ASPEN, Colorado, August 19, 2015 - In spite of several positive efforts to reform the complex and dated rules that govern the Federal Communication Commission's universal service fund, key decisions surrounding the $8 billion annual fund remain ineluctably political.
That was the message shared by panelists, including a commissioner at the FCC, speaking at a session on Tuesday at the Technology Policy Institute's annual forum here.
For example, the panelists -- which also include two economists, a cable industry lobbyist and the former director of the National Broadband Plan -- applauded efforts to bring greater economic efficiency to telecom network construction through a system known as a "reverse auction."
They also supported efforts to promote broadband adoption by providing income-based vouchers for the purpose of internet services.
But decisions about the allocation of funds within the USF -- and the key question of how the fund is to be paid for -- remain political hot potatoes.
Moderator Scott Wallsten of the Technology Policy Institute, with panelists Mignon Clyburn, James Assey, Blair Levin, Gregory Rosston, and Bradley Wimmer.
"The electorate will decide the right size" of the USF, said Blair Levin, former director of the FCC broadband plan, referring to the 2016 presidential vote. Levin is currently executive director of Gig.U and a senior fellow at the Brookings Institution.
"Let's put aside, for now, the question of the budget" and whether fees should be levied on internet connections to pay for the USF, said Levin. Putting that issue aside would allow the FCC to design the best policy, irrespective of how large the fund ultimately will be.
Over the past five years, each of the four main components of the universal service fund have undergone an overhaul. First was the "high-cost fund," the largest component of the USF, which became the Connect America Fund and the Mobility Fund.
These changes include the implementation of a "reverse auction," in which the FCC promises to support rural broadband providers based on the bidder who offers to provide broadband at the lowest cost.
The other three components of the USF are the eRate for schools and libraries -- changed last year by FCC decisions in July and December – plus the health care and telemedicine fund, and the Lifeline program for low-income connectivity.
Much of Tuesday's panel discussion, titled ""Universal Service: Towards Broadband, Efficiency and Equity," revolved around the Lifeline program, which is currently being reviewed and potential modified by the agency.
Too frequently, commentators speak of "lifeline and universal service. Lifeline is universal service. It is one leg in a four-legged stool," said Commissioner Mignon Clyburn, who is spearheading efforts to enhance the current Lifeline program.
Until the changes over the past five years, universal service monies could not be used directly on expenditures for broadband.
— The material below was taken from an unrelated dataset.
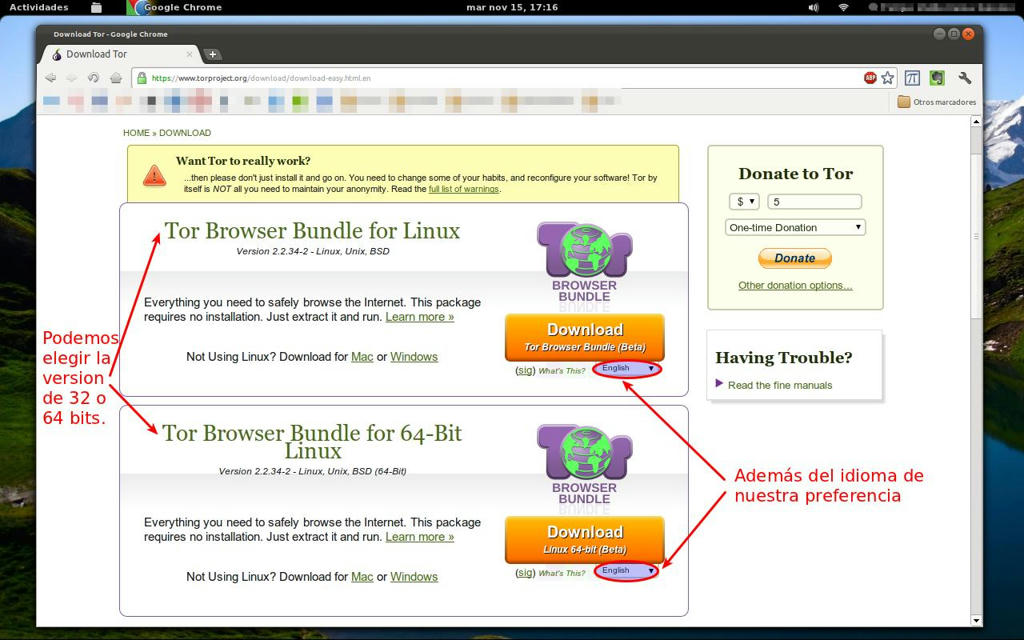Reload the page with the refresh icon
This screenshot has height=640, width=1024.
pyautogui.click(x=93, y=78)
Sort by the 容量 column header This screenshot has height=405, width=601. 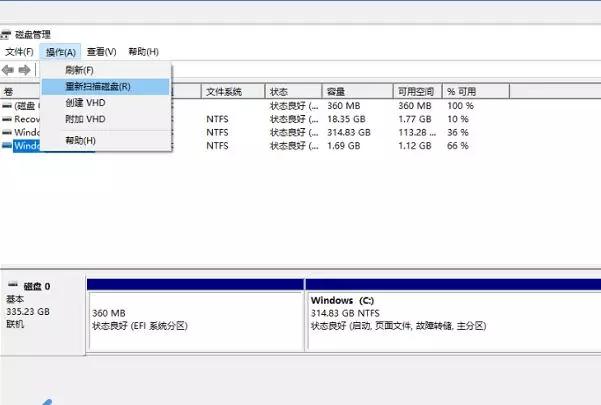(x=336, y=92)
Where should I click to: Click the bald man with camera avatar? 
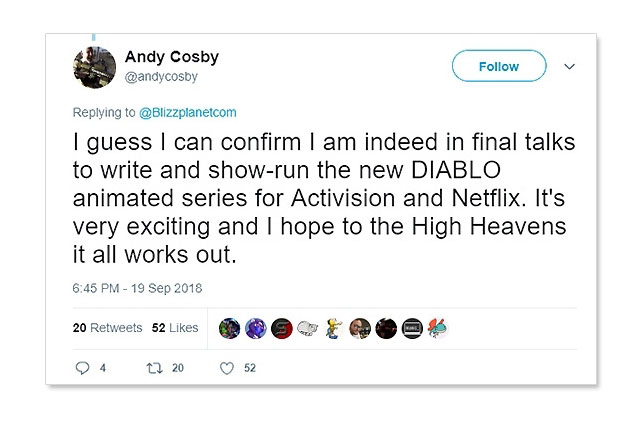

That remains the case with Lifeline; although FCC Chairman Tom Wheeler has proposed changing that.
Two economists participating on the panel said that Lifeline has become an income-redistributing effort instead of a program ensuring greater access for low-income individuals.
"A lot of the money from the Lifeline program goes to households that would subscribe to telephone service even if there were no subsidy," said Bradley Wimmer, an economics professor at the University of Nevada at Las Vegas.
Clyburn pushed back on that point.
Speaking about low-income individuals, she said that "people want to communicate, and they will make sacrifices to do so. Should they make the tradeoffs they are making to be able to communicate?"
Additionally, Clyburn said, 44 percent of those who are low-income end up having their smart phones disconnected because of economic hardships.
However, all of the panelists supported efforts to use vouchers to move the Lifeline program in a direction of allowing low-income consumers greater communications choices.
The four of USF programs are funded by a 17 percent fee on telephone communications, a number that is adjusted for cell phone users. Currently, broadband connections are not subject to the fee, but that might change.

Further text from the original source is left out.